Exercise goal:
Set down exactly each line of the entries below, beginning at the one that contains "The height and width of the screenshot is (524, 890)." and ending at the last, and no others.

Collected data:
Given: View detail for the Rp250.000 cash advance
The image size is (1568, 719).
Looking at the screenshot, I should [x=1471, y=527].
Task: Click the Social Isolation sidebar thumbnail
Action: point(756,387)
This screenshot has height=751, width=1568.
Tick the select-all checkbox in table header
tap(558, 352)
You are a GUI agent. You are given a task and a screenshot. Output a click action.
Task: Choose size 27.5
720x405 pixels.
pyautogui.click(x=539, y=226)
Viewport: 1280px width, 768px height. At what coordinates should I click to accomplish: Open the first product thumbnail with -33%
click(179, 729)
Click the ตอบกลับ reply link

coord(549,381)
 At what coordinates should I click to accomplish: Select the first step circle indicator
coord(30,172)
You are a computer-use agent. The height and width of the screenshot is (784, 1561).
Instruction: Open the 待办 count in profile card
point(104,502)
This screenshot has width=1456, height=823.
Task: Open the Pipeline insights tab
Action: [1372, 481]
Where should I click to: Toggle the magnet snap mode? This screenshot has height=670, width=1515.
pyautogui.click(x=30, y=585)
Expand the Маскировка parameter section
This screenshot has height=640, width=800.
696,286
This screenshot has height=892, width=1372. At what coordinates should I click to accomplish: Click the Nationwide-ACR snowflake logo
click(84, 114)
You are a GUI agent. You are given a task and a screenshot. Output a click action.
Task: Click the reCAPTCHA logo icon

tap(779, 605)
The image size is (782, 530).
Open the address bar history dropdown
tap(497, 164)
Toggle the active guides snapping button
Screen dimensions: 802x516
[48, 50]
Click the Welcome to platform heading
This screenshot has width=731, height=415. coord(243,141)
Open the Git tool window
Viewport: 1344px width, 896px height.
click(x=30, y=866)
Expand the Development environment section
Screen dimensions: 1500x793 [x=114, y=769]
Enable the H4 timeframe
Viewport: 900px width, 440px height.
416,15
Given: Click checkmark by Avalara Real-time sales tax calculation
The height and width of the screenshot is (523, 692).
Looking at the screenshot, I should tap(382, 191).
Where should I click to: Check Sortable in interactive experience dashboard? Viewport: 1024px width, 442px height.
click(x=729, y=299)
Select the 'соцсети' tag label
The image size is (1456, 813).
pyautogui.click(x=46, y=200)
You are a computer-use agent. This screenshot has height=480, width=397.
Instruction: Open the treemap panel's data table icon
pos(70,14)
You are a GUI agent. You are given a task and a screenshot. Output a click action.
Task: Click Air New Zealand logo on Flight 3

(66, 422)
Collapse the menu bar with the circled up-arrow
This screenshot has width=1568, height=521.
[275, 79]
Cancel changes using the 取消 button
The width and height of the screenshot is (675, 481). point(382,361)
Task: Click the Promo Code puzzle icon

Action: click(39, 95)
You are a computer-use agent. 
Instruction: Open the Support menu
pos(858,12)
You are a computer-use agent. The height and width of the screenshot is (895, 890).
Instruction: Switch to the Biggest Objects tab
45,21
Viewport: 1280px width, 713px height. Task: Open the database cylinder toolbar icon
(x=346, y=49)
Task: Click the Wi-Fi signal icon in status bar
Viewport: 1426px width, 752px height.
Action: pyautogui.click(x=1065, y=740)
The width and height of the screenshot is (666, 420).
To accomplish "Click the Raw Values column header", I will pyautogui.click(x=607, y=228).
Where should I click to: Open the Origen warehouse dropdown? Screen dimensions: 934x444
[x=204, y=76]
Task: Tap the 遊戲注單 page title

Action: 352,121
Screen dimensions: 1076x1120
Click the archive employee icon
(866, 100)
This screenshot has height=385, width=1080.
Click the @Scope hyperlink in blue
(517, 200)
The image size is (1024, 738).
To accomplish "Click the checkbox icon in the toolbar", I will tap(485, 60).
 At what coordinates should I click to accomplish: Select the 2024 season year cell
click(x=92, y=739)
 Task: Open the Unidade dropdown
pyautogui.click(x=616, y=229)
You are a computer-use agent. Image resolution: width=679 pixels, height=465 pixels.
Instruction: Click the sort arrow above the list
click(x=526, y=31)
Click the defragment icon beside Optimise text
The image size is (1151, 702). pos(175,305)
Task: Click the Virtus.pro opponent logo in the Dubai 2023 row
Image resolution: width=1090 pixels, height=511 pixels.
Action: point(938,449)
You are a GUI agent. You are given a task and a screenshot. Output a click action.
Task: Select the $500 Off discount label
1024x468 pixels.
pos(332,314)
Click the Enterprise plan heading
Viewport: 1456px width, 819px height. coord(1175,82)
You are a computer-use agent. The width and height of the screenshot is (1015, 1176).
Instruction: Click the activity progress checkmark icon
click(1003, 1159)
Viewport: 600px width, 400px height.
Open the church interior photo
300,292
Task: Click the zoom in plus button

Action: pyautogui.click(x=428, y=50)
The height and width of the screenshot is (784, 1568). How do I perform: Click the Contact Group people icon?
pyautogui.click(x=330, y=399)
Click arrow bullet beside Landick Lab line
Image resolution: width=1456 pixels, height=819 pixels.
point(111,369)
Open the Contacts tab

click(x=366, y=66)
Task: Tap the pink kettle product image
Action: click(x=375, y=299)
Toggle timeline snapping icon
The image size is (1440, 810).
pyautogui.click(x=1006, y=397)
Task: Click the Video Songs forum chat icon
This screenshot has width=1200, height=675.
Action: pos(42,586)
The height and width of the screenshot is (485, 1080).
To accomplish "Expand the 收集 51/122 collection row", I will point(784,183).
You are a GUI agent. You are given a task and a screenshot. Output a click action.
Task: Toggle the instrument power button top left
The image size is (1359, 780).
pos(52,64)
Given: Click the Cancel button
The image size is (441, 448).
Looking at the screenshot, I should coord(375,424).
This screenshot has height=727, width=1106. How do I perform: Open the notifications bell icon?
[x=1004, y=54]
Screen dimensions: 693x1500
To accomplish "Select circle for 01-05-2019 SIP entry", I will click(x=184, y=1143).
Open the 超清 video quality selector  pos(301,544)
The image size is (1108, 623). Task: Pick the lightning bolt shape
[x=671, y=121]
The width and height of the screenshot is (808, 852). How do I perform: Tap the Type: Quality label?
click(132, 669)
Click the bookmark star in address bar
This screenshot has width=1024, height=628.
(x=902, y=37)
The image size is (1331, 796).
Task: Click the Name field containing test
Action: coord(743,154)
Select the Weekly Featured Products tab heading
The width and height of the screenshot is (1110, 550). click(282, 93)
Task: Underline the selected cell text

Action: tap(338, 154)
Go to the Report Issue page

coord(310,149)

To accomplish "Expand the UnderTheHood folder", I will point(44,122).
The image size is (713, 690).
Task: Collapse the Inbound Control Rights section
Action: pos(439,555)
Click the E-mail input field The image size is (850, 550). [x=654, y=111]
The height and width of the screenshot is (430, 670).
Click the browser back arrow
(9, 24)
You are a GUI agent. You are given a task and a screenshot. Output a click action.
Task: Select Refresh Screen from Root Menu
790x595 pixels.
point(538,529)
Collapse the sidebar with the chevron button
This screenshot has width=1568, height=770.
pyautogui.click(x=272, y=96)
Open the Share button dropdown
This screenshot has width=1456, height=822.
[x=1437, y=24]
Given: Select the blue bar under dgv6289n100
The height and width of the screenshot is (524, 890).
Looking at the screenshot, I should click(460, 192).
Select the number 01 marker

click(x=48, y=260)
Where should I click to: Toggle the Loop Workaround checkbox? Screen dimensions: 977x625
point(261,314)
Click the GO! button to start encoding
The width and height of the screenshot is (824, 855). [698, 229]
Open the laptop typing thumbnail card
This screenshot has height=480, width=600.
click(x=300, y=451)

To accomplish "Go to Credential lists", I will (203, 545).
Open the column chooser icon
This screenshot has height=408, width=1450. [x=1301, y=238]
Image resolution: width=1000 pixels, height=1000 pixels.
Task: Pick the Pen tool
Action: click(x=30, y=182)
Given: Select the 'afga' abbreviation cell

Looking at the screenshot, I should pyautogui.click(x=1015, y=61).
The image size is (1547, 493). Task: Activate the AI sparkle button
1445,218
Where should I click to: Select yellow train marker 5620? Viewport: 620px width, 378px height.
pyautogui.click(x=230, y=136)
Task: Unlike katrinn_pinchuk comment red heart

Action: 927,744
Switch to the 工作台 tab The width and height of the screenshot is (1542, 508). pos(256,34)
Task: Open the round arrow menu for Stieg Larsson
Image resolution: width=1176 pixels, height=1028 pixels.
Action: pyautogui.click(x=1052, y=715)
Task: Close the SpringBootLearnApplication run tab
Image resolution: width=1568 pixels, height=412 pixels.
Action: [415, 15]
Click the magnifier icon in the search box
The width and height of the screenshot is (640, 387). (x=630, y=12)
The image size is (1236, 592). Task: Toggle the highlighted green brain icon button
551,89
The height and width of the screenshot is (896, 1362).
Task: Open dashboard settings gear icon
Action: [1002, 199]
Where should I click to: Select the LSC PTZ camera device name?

Answer to this exercise:
The height and width of the screenshot is (524, 890).
Looking at the screenshot, I should click(460, 192).
Select the number 01 marker

click(x=48, y=260)
Where should I click to: Toggle the Loop Workaround checkbox? Screen dimensions: 977x625
point(261,314)
Click the GO! button to start encoding
The width and height of the screenshot is (824, 855). [698, 229]
Open the laptop typing thumbnail card
This screenshot has height=480, width=600.
click(x=300, y=451)

To accomplish "Go to Credential lists", I will (203, 545).
Open the column chooser icon
This screenshot has height=408, width=1450. [x=1301, y=238]
Image resolution: width=1000 pixels, height=1000 pixels.
Task: Pick the Pen tool
Action: click(x=30, y=182)
Given: Select the 'afga' abbreviation cell

Looking at the screenshot, I should pyautogui.click(x=1015, y=61).
The image size is (1547, 493). Task: Activate the AI sparkle button
1445,218
Where should I click to: Select yellow train marker 5620? Viewport: 620px width, 378px height.
pyautogui.click(x=230, y=136)
Task: Unlike katrinn_pinchuk comment red heart

Action: 927,744
Switch to the 工作台 tab The width and height of the screenshot is (1542, 508). pos(256,34)
Task: Open the round arrow menu for Stieg Larsson
Image resolution: width=1176 pixels, height=1028 pixels.
Action: pyautogui.click(x=1052, y=715)
Task: Close the SpringBootLearnApplication run tab
Image resolution: width=1568 pixels, height=412 pixels.
Action: [415, 15]
Click the magnifier icon in the search box
The width and height of the screenshot is (640, 387). (x=630, y=12)
The image size is (1236, 592). Task: Toggle the highlighted green brain icon button
551,89
The height and width of the screenshot is (896, 1362).
Task: Open dashboard settings gear icon
Action: [1002, 199]
Where should I click to: Select the LSC PTZ camera device name?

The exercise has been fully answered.